Saved data entries ::
══════════════════════════════

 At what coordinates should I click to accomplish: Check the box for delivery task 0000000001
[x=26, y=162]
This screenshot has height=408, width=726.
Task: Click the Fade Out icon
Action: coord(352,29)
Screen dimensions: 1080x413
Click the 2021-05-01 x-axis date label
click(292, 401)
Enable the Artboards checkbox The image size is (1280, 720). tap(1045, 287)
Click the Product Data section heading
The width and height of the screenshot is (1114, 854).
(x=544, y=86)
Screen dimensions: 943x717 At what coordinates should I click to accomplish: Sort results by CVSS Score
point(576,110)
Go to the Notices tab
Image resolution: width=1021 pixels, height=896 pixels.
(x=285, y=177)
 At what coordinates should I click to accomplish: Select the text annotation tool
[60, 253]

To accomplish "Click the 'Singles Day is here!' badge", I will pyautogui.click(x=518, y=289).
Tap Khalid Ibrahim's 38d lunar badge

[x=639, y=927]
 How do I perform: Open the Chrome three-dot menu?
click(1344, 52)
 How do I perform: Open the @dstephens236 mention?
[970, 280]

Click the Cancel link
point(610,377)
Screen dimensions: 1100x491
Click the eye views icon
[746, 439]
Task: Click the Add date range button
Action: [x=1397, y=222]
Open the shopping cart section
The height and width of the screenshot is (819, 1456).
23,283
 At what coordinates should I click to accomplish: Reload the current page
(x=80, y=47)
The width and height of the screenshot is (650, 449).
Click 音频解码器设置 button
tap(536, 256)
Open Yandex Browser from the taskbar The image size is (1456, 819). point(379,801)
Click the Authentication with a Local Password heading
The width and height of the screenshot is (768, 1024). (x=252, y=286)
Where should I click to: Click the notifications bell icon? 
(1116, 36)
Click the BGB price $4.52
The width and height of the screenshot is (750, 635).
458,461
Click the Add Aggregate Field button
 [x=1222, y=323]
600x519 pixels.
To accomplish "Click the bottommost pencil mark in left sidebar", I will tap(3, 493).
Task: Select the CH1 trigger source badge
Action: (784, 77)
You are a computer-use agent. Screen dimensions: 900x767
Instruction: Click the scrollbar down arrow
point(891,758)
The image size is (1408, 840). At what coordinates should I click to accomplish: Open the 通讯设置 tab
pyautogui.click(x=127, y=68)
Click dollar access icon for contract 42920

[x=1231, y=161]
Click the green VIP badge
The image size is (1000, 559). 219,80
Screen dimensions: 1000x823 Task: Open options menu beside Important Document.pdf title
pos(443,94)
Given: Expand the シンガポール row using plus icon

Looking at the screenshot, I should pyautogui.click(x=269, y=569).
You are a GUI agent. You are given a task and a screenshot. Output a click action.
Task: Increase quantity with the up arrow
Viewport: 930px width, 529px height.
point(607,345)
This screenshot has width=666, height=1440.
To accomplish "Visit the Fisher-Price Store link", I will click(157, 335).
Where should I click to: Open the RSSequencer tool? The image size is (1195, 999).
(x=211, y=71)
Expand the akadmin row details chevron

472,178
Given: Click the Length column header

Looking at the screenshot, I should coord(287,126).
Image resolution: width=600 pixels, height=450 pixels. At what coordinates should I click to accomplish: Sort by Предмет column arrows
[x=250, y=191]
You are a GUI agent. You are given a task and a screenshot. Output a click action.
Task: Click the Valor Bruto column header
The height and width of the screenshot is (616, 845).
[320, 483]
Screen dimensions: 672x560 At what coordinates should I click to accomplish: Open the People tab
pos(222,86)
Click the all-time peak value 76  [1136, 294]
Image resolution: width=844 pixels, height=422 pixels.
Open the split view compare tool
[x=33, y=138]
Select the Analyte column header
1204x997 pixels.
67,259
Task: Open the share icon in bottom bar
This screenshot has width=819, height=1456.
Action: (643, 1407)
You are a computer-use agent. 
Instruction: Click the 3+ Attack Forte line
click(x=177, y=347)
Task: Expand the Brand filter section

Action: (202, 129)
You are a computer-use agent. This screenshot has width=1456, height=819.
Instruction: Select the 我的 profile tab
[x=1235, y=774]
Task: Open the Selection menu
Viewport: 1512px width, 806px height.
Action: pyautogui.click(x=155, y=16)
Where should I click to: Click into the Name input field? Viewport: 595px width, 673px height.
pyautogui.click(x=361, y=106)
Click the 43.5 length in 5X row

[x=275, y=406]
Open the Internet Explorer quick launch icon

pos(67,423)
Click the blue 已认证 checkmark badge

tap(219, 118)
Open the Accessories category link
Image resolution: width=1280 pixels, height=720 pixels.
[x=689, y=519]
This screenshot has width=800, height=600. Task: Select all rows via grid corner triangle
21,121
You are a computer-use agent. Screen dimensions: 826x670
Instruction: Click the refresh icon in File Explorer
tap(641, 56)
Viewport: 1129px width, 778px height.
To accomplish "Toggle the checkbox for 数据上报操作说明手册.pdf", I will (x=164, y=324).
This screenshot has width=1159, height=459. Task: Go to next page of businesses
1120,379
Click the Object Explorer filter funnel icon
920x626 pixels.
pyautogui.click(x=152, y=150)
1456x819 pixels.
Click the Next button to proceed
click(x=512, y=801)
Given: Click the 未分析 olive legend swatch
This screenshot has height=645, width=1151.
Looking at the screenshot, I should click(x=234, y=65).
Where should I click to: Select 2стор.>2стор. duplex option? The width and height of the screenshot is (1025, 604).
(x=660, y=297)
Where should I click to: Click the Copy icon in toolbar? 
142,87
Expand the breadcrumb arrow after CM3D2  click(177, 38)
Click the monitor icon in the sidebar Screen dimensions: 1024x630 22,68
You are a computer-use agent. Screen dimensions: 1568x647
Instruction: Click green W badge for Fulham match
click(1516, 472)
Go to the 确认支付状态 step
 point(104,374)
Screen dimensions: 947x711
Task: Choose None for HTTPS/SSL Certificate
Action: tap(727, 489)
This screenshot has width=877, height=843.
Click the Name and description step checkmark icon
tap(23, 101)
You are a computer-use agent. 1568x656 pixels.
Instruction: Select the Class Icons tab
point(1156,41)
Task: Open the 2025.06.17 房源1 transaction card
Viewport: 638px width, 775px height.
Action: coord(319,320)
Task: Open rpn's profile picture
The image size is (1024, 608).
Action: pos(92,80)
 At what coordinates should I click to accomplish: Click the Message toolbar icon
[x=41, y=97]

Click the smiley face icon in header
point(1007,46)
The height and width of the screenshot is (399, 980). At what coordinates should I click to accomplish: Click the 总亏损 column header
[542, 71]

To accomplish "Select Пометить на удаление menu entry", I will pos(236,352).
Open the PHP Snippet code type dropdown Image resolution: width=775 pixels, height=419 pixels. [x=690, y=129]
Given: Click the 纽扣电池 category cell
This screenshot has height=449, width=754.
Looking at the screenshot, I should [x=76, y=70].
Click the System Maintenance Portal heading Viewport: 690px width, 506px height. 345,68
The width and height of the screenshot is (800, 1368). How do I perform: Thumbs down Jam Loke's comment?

══════════════════════════════

The task :: Could you return every line from the entries above in which the string "checkbox" occurs?

Result ::
Enable the Artboards checkbox The image size is (1280, 720). tap(1045, 287)
To accomplish "Toggle the checkbox for 数据上报操作说明手册.pdf", I will (x=164, y=324).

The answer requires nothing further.